▶ Fonte:
════════════════
Autoproduzione pilotaggio, Consiglio di Stato respinge ricorso Cartour

L'organo costituzionale fa il punto su una questione delicata. La legge non contempla che l'armatore faccia da sé: il servizio tecnico-nautico tende ad essere obbligatorio e corporativo per il bene dei porti

(Cityswift - Ireland/Flickr)

di Paolo Bosso

Il Consiglio di Stato ha respinto il ricorso di Cartour contro la mancata autorizzazione all'autoproduzione di pilotaggio chiesta nel porto di Salerno qualche anno fa. È una sentenza importante perché mette in luce lo stato normativo italiano in materia che, semplicemente, non contempla l'autoproduzione. Il che a sua volta non stride con le regole europee, che non obbligano a istituirla, seppur la incoraggiano per rendere più efficiente il porto, soprattutto nei servizi di cabotaggio.

Leggi la sentenza

I fatti risalgono a gennaio 2014 quanto Cartour, del gruppo Caronte & Tourist, operante nel trasporto merci e passeggeri tra Messina e Salerno, chiedeva alla Capitaneria di porto di Salerno di essere autorizzata ad autoprodurre il servizio di pilotaggio, in virtù dei decenni passati a scalare questo porto. Negativa la risposta della Capitaneria, tramite il responso del ministero delle Infrastrutture, che rilevava l'estraneità dell'ordinamento italiano all'autoproduzione.

Il pilotaggio, stabilisce l'articolo 87 del Codice della navigazione, può essere reso obbligatorio nei porti, e dove c'è necessità viene istituito una corporazione dei piloti. Normativamente, spiega il Consiglio di Stato, l'obbligatorietà del servizio è preventiva al fine di garantire l'interesse generale, la sicurezza della navigazione e dell'approdo. In altre parole, il pilotaggio è fondamentale e renderlo obbligatorio tramite corporazioni è per rendere più sicura la navigazione.
════════════════
▶ Istruzione a:
Nei record, dall'inizio fino alla riga che contiene "click(x=1164, y=24)" compresa, sostituisci "Where should I click to" con "Where do I click to" lasciando tutto il resto invariato. Riporta solo queste righe e togli le immagini.

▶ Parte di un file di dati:
════════════════
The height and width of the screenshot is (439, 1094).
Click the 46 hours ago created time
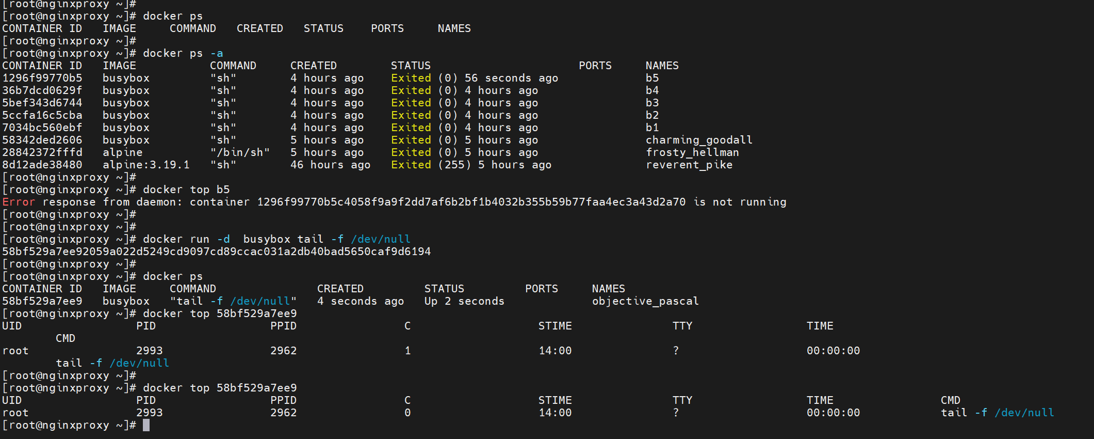[330, 165]
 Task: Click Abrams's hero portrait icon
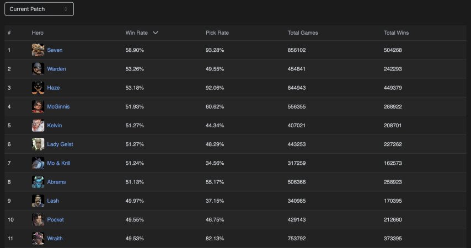tap(38, 182)
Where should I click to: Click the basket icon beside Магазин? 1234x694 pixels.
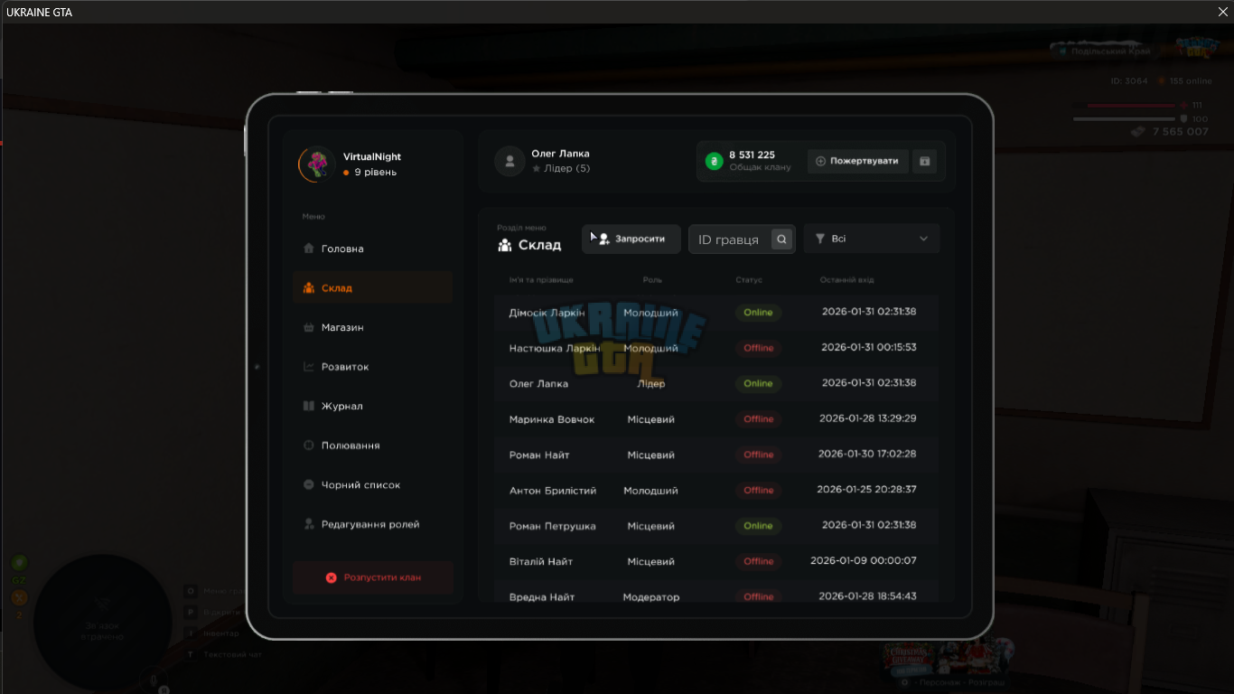[x=309, y=327]
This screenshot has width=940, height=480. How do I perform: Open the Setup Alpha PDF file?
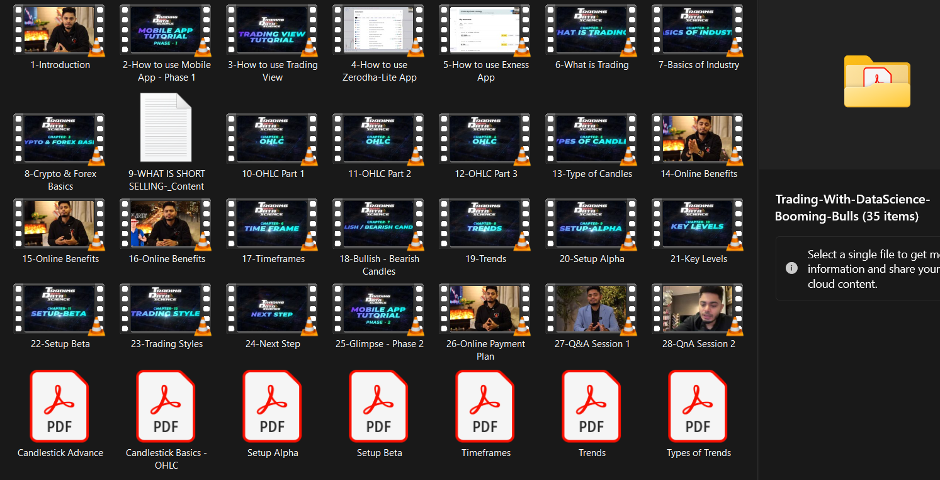coord(273,406)
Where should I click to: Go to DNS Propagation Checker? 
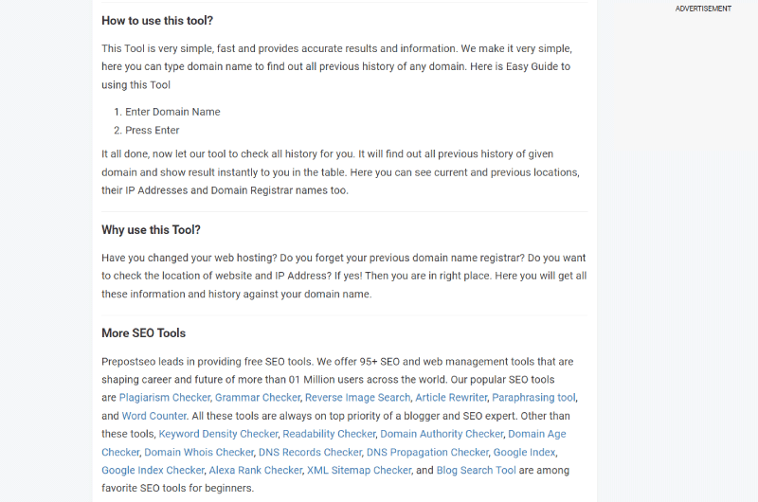[427, 452]
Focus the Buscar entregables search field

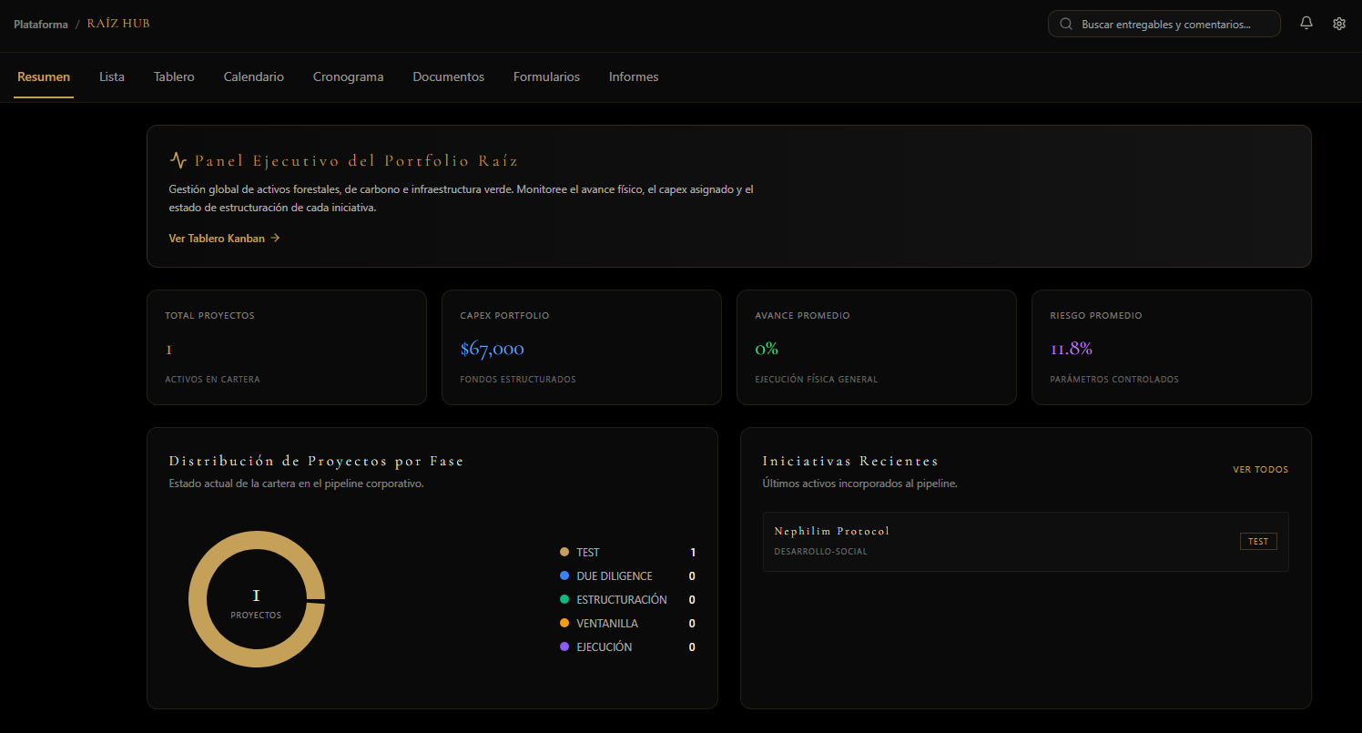click(x=1164, y=24)
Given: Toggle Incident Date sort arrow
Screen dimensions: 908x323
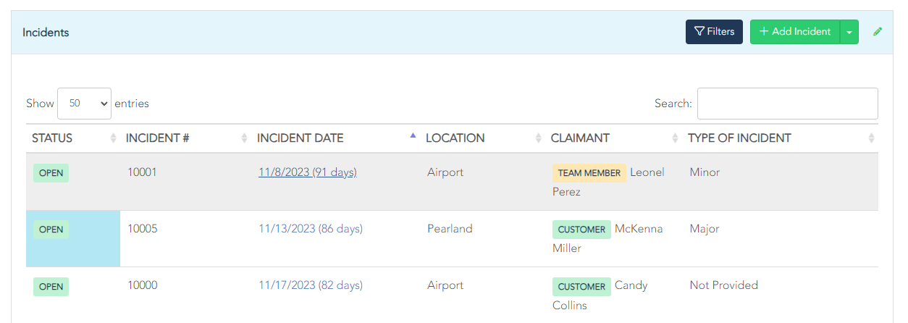Looking at the screenshot, I should point(413,136).
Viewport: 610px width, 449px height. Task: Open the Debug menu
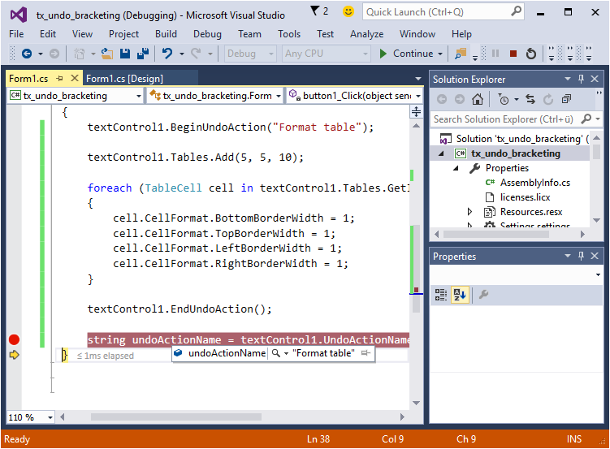click(207, 34)
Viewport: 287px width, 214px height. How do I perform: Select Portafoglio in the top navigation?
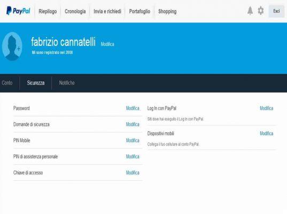(139, 11)
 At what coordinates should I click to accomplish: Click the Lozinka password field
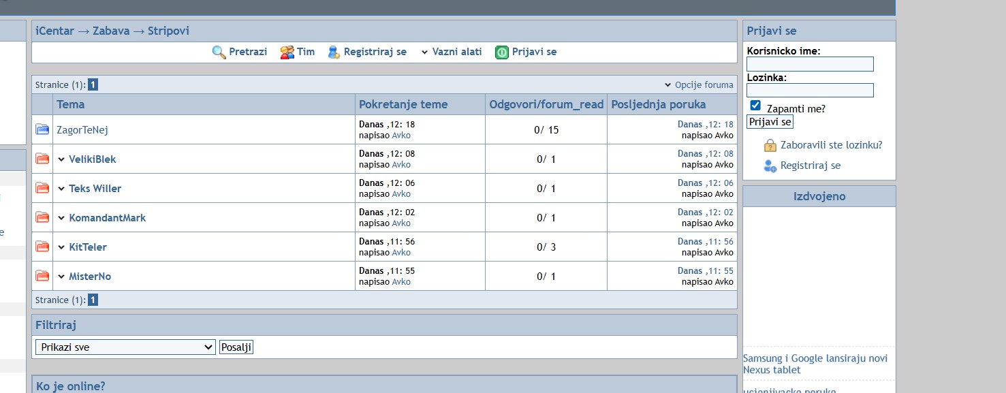click(x=810, y=90)
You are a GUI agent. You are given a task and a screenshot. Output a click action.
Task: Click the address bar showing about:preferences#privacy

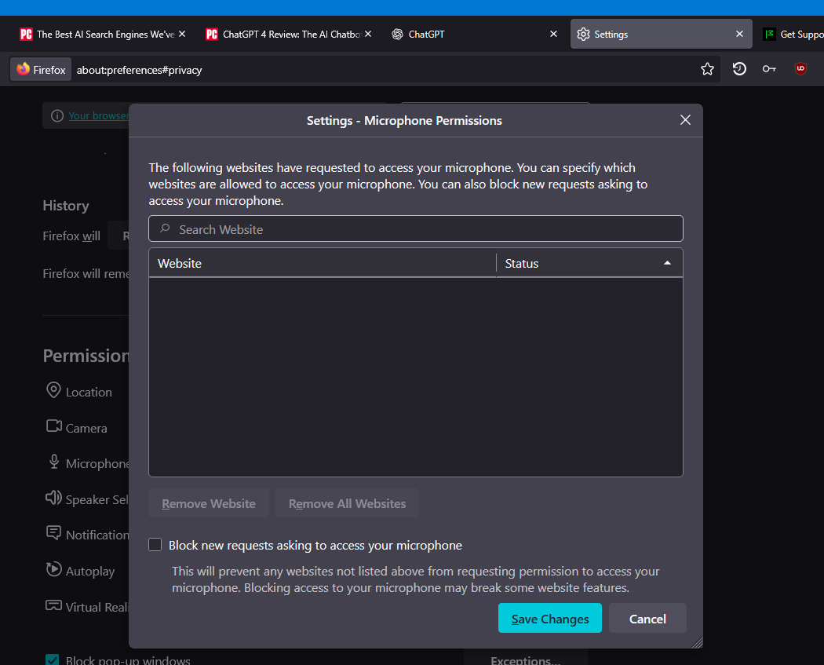click(377, 70)
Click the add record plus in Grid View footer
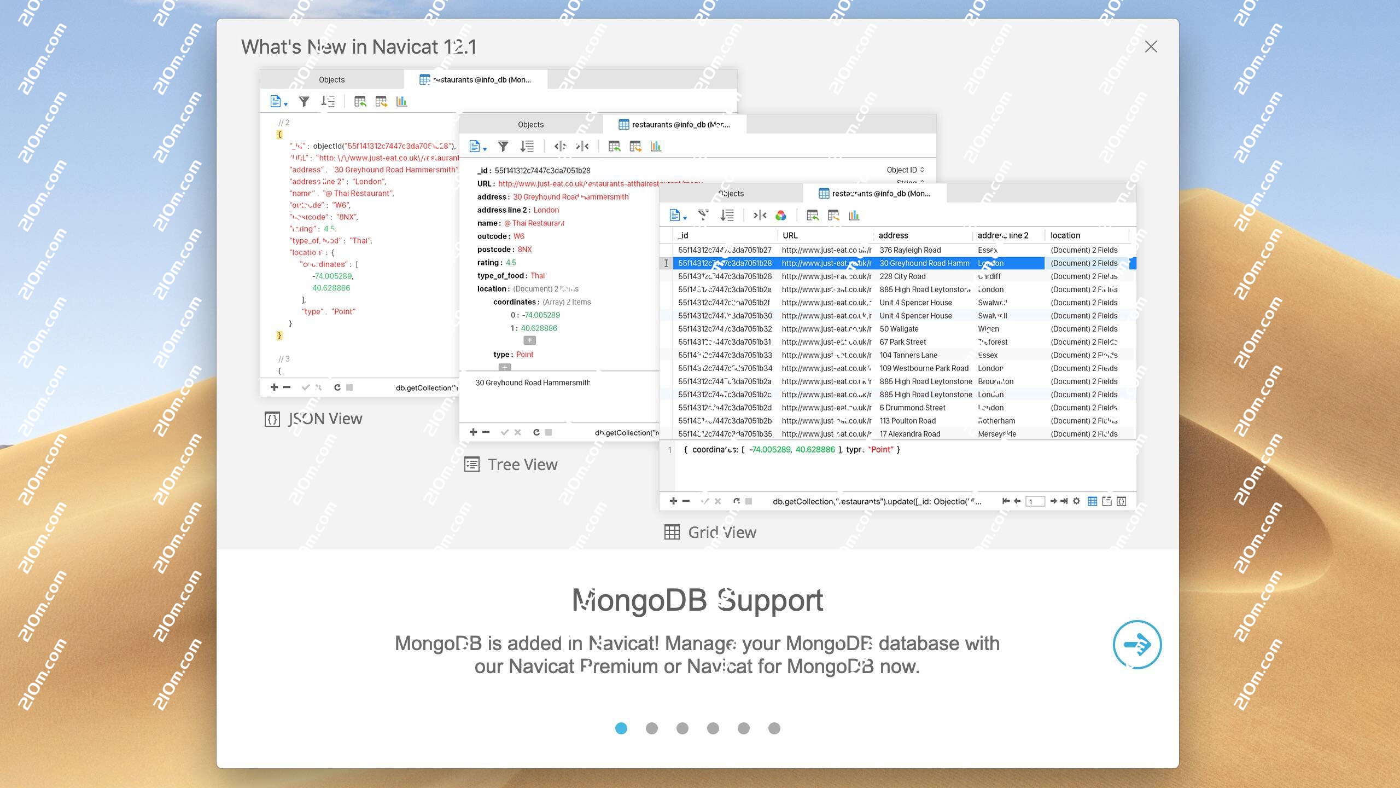Screen dimensions: 1400x788 (x=673, y=501)
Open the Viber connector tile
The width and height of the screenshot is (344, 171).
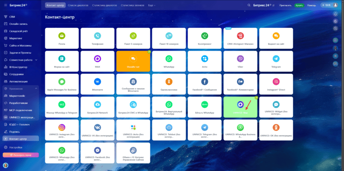(240, 61)
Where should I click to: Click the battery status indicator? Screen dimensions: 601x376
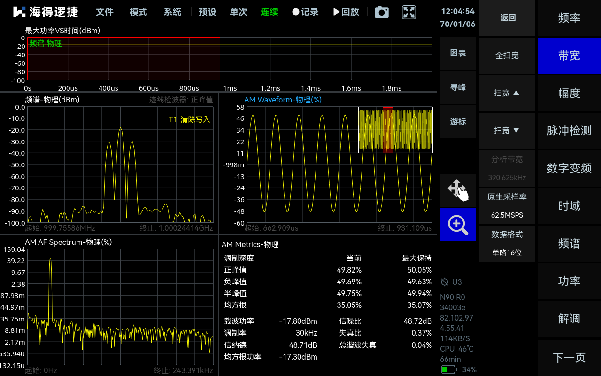pyautogui.click(x=449, y=369)
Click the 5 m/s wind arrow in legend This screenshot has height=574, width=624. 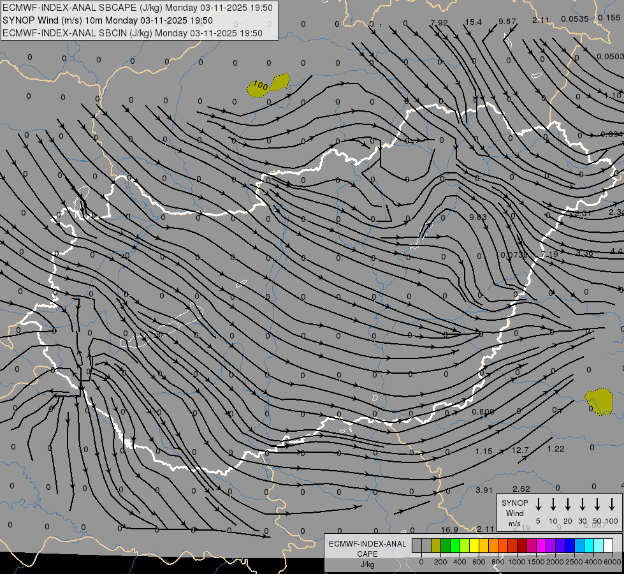tap(539, 504)
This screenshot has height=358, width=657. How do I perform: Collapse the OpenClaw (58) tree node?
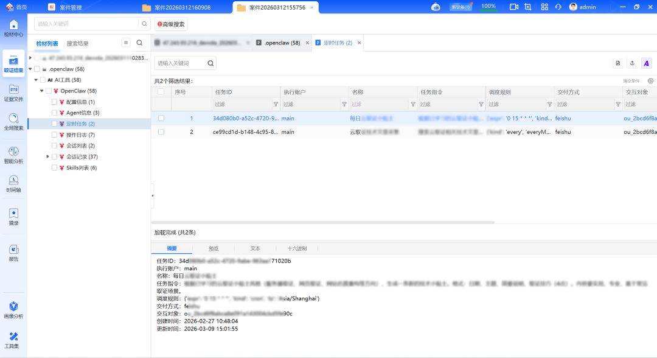42,91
════════════════
▶ Istruzione b:
Riporta senza modifiche il brano dell'articolo sul pilotaggio compreso tra "di Paolo Bosso" e "servizi di cabotaggio.", estremi inclusi.

▶ Risultato a:
The height and width of the screenshot is (439, 1094).
Click the 46 hours ago created time
[330, 165]
 Task: Click Abrams's hero portrait icon
tap(38, 182)
Where do I click to: Click the basket icon beside Магазин? 1234x694 pixels.
[x=309, y=327]
This screenshot has width=940, height=480. How do I perform: Open the Setup Alpha PDF file?
coord(273,406)
Where do I click to: Go to DNS Propagation Checker? 
[427, 452]
Focus the Buscar entregables search field

click(x=1164, y=24)

▶ Risultato b:
di Paolo Bosso

Il Consiglio di Stato ha respinto il ricorso di Cartour contro la mancata autorizzazione all'autoproduzione di pilotaggio chiesta nel porto di Salerno qualche anno fa. È una sentenza importante perché mette in luce lo stato normativo italiano in materia che, semplicemente, non contempla l'autoproduzione. Il che a sua volta non stride con le regole europee, che non obbligano a istituirla, seppur la incoraggiano per rendere più efficiente il porto, soprattutto nei servizi di cabotaggio.